# Work to complete
Turn the stretch of items from the line containing "Collapse the Rendering options group" through the line containing "Action: click(1315, 146)" into a numbered list, skipping any blank lines.

# Given entries
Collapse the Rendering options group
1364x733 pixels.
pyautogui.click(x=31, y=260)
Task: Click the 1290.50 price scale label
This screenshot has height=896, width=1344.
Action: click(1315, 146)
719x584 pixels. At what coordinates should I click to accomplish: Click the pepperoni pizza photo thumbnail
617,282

...

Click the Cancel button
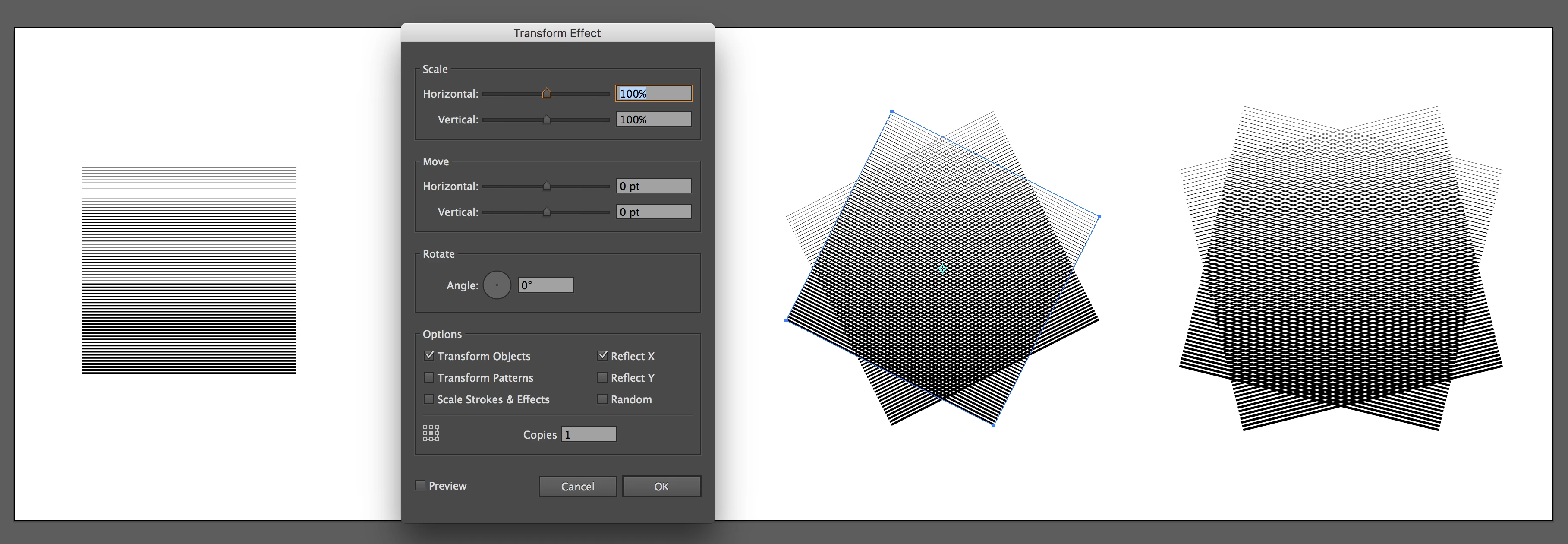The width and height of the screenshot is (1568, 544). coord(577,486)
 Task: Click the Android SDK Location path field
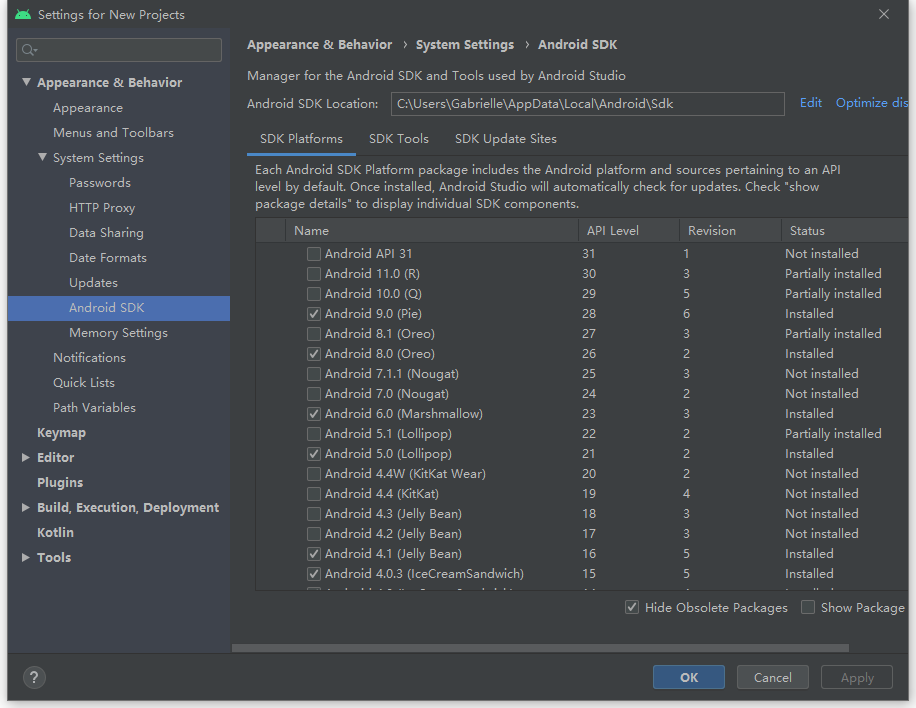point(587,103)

# Finished answer
1. Collapse the Rendering options group
2. 1364x733 pixels.
3. pyautogui.click(x=31, y=260)
4. Task: Click the 1290.50 price scale label
5. This screenshot has height=896, width=1344.
6. Action: click(1315, 146)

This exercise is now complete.